Oireachtas Joint and Select Committees

Tuesday, 10 February 2015

Joint Oireachtas Committee on Finance, Public Expenditure and Reform

ECOFIN Briefings: Minister for Finance

6:30 pm

Photo of Richard Boyd BarrettRichard Boyd Barrett (Dún Laoghaire, People Before Profit Alliance) | Oireachtas source

In some ways, I share the Minister's concern about the seriousness of the situation we are facing. I do not want to overdramatise it, but I cannot understand why the Minister and the Government are stabbing the Greek people in the back. In the process we are stabbing in the back all of the victims of failed austerity policies, including in this country, by refusing their initial proposal, which is very clear, that there be a debt conference along the lines of the post-war debt conference, from which Germany benefited, with a 50% write-down of debt and an extension of the rest of the debt for such a period that it effectively wrote it off. This allowed for the reconstruction of Germany and, essentially, the rebuilding of Europe. It was a very good proposal and I do not understand why the Minister did not support it.

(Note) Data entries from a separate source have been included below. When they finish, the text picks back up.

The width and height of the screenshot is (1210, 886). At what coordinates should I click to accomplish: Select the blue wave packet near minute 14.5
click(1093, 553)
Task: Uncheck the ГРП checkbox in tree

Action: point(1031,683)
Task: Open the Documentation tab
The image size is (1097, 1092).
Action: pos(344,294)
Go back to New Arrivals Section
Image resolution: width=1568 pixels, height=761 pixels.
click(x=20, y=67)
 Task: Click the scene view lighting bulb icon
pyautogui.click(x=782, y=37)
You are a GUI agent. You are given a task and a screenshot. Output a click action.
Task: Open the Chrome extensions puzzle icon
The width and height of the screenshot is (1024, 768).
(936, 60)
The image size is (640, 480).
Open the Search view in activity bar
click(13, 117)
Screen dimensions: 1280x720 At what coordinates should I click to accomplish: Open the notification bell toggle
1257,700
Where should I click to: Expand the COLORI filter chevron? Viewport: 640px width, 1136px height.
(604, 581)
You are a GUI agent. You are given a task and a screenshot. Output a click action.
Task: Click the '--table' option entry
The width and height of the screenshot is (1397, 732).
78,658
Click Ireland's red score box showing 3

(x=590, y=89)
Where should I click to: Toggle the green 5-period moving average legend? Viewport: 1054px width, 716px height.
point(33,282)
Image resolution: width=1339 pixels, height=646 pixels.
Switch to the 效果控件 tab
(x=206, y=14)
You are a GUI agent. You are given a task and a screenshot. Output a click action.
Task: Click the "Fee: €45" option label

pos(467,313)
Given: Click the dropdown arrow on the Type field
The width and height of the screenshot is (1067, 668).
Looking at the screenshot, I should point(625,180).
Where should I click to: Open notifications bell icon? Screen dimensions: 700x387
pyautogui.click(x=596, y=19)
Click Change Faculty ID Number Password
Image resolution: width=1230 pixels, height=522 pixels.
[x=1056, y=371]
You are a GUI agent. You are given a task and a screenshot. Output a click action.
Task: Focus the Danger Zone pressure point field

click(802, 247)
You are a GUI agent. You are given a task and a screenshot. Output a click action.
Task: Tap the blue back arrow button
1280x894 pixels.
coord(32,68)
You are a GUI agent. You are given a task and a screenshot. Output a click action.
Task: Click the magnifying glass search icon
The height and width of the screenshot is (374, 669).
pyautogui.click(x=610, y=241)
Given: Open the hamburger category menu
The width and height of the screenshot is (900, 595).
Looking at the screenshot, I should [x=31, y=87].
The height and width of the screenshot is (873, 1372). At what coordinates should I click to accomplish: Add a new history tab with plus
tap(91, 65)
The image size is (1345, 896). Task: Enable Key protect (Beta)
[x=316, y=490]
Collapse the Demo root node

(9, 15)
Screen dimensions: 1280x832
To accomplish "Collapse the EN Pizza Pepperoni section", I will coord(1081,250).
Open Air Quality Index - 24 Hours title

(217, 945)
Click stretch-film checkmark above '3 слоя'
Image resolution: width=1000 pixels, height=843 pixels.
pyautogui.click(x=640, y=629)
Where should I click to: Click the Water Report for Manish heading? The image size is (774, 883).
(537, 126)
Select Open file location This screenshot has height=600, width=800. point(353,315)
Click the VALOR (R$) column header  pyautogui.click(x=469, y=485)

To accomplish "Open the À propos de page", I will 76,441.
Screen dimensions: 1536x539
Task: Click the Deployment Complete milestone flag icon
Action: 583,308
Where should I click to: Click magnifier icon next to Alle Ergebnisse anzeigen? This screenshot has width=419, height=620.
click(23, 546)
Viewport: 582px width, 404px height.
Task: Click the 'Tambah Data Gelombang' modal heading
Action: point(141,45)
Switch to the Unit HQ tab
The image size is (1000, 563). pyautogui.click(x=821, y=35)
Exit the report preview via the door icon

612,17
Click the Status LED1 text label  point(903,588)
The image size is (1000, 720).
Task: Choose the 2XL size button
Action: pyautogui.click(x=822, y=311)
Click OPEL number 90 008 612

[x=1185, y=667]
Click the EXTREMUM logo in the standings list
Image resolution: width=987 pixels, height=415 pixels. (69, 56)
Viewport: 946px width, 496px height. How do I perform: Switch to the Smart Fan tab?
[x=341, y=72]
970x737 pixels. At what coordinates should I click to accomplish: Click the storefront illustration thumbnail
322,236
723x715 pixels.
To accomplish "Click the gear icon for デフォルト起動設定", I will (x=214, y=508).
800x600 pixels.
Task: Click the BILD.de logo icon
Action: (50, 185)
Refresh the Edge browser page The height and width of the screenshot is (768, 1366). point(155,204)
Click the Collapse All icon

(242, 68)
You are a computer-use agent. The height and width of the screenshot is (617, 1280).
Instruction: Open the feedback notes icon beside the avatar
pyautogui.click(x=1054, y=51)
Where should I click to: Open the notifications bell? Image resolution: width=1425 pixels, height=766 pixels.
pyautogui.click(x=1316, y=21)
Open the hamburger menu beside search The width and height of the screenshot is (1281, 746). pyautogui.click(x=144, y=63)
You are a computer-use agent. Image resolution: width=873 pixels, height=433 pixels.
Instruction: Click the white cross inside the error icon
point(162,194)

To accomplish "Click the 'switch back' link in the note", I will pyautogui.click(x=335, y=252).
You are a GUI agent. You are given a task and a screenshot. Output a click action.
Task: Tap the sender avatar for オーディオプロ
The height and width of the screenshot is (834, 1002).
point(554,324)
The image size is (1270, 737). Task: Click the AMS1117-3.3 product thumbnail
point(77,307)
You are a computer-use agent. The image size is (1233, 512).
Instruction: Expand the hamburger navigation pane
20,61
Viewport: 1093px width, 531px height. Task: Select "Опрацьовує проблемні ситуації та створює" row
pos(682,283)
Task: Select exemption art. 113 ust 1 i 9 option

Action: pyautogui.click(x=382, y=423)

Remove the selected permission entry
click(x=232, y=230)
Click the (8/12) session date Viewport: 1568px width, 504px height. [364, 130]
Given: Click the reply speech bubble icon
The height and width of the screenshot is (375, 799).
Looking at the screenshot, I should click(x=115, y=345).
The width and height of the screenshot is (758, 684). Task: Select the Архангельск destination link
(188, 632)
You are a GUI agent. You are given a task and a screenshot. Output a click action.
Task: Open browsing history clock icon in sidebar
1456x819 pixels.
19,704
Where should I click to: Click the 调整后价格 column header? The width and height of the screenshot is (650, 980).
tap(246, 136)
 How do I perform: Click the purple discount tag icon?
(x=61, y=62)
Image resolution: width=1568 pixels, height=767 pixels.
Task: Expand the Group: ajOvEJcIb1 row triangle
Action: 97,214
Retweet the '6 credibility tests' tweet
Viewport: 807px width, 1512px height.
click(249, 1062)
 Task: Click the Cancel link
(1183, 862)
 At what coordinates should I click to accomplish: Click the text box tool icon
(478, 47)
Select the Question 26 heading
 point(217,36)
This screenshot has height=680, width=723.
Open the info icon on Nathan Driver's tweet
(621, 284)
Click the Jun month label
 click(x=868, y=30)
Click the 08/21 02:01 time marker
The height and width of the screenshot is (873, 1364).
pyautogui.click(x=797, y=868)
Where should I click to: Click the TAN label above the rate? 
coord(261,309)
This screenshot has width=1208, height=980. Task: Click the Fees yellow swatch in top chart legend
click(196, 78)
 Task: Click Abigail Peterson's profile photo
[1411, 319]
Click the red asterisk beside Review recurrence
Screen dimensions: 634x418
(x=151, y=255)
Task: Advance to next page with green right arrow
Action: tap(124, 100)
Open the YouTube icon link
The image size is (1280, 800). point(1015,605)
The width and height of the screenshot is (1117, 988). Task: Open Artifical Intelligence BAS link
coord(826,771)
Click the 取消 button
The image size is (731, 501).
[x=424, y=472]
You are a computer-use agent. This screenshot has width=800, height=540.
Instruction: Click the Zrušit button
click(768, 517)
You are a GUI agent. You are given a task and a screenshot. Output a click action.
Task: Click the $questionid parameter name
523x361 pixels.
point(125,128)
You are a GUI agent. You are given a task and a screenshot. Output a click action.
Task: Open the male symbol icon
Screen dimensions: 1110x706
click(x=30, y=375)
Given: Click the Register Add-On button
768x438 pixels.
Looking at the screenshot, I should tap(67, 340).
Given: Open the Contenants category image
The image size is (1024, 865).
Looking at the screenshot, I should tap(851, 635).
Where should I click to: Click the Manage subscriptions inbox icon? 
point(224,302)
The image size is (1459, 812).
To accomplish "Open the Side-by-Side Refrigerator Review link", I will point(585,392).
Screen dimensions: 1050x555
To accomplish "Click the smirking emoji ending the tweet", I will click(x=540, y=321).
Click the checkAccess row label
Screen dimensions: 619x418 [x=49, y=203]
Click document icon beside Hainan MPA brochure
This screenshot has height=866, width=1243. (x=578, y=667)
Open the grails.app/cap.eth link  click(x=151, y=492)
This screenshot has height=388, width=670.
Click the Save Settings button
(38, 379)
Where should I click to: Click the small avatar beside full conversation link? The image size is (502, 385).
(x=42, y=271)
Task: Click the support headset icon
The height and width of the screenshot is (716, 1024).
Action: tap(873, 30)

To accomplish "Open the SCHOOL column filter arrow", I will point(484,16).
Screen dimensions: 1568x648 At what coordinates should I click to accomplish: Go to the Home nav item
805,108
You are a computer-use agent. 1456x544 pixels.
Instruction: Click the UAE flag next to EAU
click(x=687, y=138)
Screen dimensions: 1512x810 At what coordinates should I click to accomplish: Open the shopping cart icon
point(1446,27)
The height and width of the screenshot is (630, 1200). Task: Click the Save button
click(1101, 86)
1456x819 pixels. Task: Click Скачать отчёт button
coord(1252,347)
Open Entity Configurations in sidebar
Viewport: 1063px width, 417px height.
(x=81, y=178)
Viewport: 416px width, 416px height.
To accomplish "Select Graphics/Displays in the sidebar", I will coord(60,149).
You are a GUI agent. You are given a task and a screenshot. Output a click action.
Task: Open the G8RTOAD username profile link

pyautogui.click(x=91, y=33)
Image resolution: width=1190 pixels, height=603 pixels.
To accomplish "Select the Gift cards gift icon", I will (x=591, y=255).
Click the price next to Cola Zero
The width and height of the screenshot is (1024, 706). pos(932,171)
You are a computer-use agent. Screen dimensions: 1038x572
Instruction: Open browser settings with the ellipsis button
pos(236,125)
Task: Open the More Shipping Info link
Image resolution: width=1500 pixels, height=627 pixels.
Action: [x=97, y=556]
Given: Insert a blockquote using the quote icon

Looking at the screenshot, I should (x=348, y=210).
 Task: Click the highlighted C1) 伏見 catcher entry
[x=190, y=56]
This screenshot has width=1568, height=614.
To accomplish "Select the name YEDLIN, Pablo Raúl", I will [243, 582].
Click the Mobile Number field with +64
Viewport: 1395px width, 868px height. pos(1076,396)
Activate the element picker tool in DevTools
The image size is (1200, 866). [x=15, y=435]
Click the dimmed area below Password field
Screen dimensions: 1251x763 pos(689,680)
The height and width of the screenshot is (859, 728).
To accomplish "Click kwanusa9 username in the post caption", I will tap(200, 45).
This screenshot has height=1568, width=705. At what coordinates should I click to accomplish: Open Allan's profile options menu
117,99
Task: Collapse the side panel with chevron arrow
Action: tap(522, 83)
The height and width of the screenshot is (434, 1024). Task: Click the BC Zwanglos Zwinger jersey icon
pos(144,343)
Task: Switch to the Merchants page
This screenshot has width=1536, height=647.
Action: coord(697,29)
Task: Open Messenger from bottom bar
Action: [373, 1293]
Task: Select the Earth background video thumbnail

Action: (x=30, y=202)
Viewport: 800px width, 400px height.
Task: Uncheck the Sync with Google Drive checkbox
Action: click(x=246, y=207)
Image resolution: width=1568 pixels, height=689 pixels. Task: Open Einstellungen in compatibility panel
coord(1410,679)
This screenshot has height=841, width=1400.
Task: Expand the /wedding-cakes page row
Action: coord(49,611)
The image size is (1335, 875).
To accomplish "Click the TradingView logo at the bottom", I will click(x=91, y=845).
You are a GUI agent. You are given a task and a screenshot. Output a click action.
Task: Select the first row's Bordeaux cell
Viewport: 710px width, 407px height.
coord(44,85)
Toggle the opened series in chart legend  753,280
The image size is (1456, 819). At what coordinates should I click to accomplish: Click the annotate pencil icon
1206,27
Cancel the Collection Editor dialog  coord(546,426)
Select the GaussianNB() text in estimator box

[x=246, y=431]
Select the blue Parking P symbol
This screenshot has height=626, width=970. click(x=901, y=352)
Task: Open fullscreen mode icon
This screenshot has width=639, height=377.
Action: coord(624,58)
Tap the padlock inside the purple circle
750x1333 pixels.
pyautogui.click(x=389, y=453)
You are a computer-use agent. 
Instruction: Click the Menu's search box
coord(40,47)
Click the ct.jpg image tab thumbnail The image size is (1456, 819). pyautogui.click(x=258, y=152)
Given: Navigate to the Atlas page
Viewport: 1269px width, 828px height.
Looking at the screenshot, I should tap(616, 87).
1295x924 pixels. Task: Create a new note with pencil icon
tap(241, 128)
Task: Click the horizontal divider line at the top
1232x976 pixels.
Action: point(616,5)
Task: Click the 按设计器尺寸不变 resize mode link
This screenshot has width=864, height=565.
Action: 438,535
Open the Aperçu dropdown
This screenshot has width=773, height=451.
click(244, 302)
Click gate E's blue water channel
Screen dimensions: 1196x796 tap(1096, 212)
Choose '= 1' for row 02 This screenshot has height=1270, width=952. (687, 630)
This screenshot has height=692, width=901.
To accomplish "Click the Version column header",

Does the Minister accept that the election result in Greece stems from the fact that the policies pursued by the troika have been a disastrous failure in Greece? Is it not absolutely obvious that the policies have been a disastrous failure? We have seen the verdict of the Greek people against the background of a humanitarian crisis caused directly by austerity. It did not produce the growth the troika stated it would, led to a collapse of the economy and produced a humanitarian crisis, which is appalling. It turfed thousands of workers out of their jobs and slashed incomes, leaving 40% of young people in poverty and 26% unemployed. The Greek people have rightly said this policy is not working and that we need a radically different approach, saying the debt is unsustainable and needs to be written down and that we need an end to austerity policies. Does the Minister agree that they are right to say austerity has not worked? We should support them in saying, after six years, that it is clear it has not worked, that we need a different approach and that the proposal was a fair and reasonable one in order to start looking in different directions?